What is required >>
Please print the data that follows, keeping every line exact.

Saved data entries >>
• • • •

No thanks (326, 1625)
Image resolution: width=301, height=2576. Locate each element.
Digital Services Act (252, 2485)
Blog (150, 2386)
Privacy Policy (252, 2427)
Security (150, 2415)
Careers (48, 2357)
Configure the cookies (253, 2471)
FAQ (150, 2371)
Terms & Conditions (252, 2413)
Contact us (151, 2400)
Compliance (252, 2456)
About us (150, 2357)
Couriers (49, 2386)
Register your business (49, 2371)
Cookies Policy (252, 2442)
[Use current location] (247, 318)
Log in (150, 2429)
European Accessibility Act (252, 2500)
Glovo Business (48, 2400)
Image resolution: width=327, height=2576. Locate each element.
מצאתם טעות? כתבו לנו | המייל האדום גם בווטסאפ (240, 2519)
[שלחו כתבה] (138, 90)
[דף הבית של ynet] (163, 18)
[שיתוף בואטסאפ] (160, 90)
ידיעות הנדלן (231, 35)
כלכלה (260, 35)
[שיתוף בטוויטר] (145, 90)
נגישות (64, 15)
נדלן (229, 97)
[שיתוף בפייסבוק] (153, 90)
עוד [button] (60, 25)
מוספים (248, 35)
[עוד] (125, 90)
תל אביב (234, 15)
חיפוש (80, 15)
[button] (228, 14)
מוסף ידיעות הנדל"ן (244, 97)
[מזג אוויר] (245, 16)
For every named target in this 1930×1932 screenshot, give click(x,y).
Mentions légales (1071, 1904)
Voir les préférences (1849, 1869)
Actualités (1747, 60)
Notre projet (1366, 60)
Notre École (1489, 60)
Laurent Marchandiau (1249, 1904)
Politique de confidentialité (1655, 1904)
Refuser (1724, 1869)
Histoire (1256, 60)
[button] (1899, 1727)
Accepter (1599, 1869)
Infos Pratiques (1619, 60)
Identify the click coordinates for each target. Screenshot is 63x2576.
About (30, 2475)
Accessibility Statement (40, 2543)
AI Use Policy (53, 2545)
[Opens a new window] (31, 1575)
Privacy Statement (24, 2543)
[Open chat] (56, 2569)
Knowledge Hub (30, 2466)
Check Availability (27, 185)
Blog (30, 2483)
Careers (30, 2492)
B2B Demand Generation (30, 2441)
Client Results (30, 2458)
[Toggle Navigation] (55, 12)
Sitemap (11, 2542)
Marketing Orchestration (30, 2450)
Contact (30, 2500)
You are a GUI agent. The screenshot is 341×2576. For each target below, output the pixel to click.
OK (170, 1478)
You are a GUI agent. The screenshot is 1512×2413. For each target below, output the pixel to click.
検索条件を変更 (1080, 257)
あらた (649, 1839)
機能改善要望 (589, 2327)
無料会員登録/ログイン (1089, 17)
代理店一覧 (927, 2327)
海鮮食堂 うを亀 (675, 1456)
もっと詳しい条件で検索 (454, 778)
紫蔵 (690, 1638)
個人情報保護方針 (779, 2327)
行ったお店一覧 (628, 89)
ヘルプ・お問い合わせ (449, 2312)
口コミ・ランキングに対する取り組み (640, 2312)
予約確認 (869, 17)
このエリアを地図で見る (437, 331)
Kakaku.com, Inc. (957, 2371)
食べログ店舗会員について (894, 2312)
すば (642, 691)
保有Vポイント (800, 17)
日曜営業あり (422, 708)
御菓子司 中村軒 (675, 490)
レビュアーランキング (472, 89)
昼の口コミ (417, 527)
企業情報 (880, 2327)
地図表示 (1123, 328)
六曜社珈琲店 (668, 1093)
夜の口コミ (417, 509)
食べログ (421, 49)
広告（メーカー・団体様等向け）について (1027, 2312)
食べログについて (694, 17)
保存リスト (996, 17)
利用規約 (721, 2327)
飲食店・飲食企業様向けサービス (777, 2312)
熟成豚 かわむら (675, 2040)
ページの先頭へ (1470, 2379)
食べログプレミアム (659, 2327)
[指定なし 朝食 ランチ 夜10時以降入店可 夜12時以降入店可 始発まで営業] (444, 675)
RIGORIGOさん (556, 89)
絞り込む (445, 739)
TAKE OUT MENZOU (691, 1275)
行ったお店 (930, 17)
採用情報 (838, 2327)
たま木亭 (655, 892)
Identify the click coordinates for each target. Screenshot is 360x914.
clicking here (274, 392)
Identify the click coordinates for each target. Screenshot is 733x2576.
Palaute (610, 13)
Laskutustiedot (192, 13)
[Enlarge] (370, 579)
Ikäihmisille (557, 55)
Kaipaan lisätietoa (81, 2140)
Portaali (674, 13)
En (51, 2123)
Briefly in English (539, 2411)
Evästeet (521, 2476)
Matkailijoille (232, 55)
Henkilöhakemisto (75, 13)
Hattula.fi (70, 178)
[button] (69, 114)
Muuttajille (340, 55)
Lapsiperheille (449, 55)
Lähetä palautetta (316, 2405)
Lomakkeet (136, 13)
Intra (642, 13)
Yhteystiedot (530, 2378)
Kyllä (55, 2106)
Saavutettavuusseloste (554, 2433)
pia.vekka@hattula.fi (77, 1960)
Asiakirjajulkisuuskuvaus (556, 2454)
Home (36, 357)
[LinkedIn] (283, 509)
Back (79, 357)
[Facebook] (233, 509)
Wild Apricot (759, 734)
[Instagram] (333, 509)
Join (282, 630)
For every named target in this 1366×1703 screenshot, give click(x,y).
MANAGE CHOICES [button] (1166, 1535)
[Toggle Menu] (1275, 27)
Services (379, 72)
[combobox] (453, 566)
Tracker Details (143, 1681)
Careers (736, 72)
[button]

• • • •

Exercise answer >>
No thanks (326, 1625)
Image resolution: width=301, height=2576. Locate each element.
Digital Services Act (252, 2485)
Blog (150, 2386)
Privacy Policy (252, 2427)
Security (150, 2415)
Careers (48, 2357)
Configure the cookies (253, 2471)
FAQ (150, 2371)
Terms & Conditions (252, 2413)
Contact us (151, 2400)
Compliance (252, 2456)
About us (150, 2357)
Couriers (49, 2386)
Register your business (49, 2371)
Cookies Policy (252, 2442)
[Use current location] (247, 318)
Log in (150, 2429)
European Accessibility Act (252, 2500)
Glovo Business (48, 2400)
Image resolution: width=327, height=2576. Locate each element.
מצאתם טעות? כתבו לנו | המייל האדום גם בווטסאפ (240, 2519)
[שלחו כתבה] (138, 90)
[דף הבית של ynet] (163, 18)
[שיתוף בואטסאפ] (160, 90)
ידיעות הנדלן (231, 35)
כלכלה (260, 35)
[שיתוף בטוויטר] (145, 90)
נגישות (64, 15)
נדלן (229, 97)
[שיתוף בפייסבוק] (153, 90)
עוד [button] (60, 25)
מוספים (248, 35)
[עוד] (125, 90)
תל אביב (234, 15)
חיפוש (80, 15)
[button] (228, 14)
מוסף ידיעות הנדל"ן (244, 97)
[מזג אוויר] (245, 16)
For every named target in this 1930×1932 screenshot, give click(x,y).
Mentions légales (1071, 1904)
Voir les préférences (1849, 1869)
Actualités (1747, 60)
Notre projet (1366, 60)
Notre École (1489, 60)
Laurent Marchandiau (1249, 1904)
Politique de confidentialité (1655, 1904)
Refuser (1724, 1869)
Histoire (1256, 60)
[button] (1899, 1727)
Accepter (1599, 1869)
Infos Pratiques (1619, 60)
Identify the click coordinates for each target. Screenshot is 63x2576.
About (30, 2475)
Accessibility Statement (40, 2543)
AI Use Policy (53, 2545)
[Opens a new window] (31, 1575)
Privacy Statement (24, 2543)
[Open chat] (56, 2569)
Knowledge Hub (30, 2466)
Check Availability (27, 185)
Blog (30, 2483)
Careers (30, 2492)
B2B Demand Generation (30, 2441)
Client Results (30, 2458)
[Toggle Navigation] (55, 12)
Sitemap (11, 2542)
Marketing Orchestration (30, 2450)
Contact (30, 2500)
You are a GUI agent. The screenshot is 341×2576. For each target below, output the pixel to click.
OK (170, 1478)
You are a GUI agent. The screenshot is 1512×2413. For each target below, output the pixel to click.
検索条件を変更 (1080, 257)
あらた (649, 1839)
機能改善要望 (589, 2327)
無料会員登録/ログイン (1089, 17)
代理店一覧 (927, 2327)
海鮮食堂 うを亀 (675, 1456)
もっと詳しい条件で検索 (454, 778)
紫蔵 (690, 1638)
個人情報保護方針 (779, 2327)
行ったお店一覧 (628, 89)
ヘルプ・お問い合わせ (449, 2312)
口コミ・ランキングに対する取り組み (640, 2312)
予約確認 (869, 17)
このエリアを地図で見る (437, 331)
Kakaku.com, Inc. (957, 2371)
食べログ店舗会員について (894, 2312)
すば (642, 691)
保有Vポイント (800, 17)
日曜営業あり (422, 708)
御菓子司 中村軒 (675, 490)
レビュアーランキング (472, 89)
昼の口コミ (417, 527)
企業情報 (880, 2327)
地図表示 (1123, 328)
六曜社珈琲店 (668, 1093)
夜の口コミ (417, 509)
食べログ (421, 49)
広告（メーカー・団体様等向け）について (1027, 2312)
食べログについて (694, 17)
保存リスト (996, 17)
利用規約 (721, 2327)
飲食店・飲食企業様向けサービス (777, 2312)
熟成豚 かわむら (675, 2040)
ページの先頭へ (1470, 2379)
食べログプレミアム (659, 2327)
[指定なし 朝食 ランチ 夜10時以降入店可 夜12時以降入店可 始発まで営業] (444, 675)
RIGORIGOさん (556, 89)
絞り込む (445, 739)
TAKE OUT MENZOU (691, 1275)
行ったお店 (930, 17)
採用情報 (838, 2327)
たま木亭 (655, 892)
Identify the click coordinates for each target. Screenshot is 360x914.
clicking here (274, 392)
Identify the click coordinates for each target. Screenshot is 733x2576.
Palaute (610, 13)
Laskutustiedot (192, 13)
[Enlarge] (370, 579)
Ikäihmisille (557, 55)
Kaipaan lisätietoa (81, 2140)
Portaali (674, 13)
En (51, 2123)
Briefly in English (539, 2411)
Evästeet (521, 2476)
Matkailijoille (232, 55)
Henkilöhakemisto (75, 13)
Hattula.fi (70, 178)
[button] (69, 114)
Muuttajille (340, 55)
Lapsiperheille (449, 55)
Lähetä palautetta (316, 2405)
Lomakkeet (136, 13)
Intra (642, 13)
Yhteystiedot (530, 2378)
Kyllä (55, 2106)
Saavutettavuusseloste (554, 2433)
pia.vekka@hattula.fi (77, 1960)
Asiakirjajulkisuuskuvaus (556, 2454)
Home (36, 357)
[LinkedIn] (283, 509)
Back (79, 357)
[Facebook] (233, 509)
Wild Apricot (759, 734)
[Instagram] (333, 509)
Join (282, 630)
For every named target in this 1366×1703 screenshot, give click(x,y).
MANAGE CHOICES [button] (1166, 1535)
[Toggle Menu] (1275, 27)
Services (379, 72)
[combobox] (453, 566)
Tracker Details (143, 1681)
Careers (736, 72)
[button]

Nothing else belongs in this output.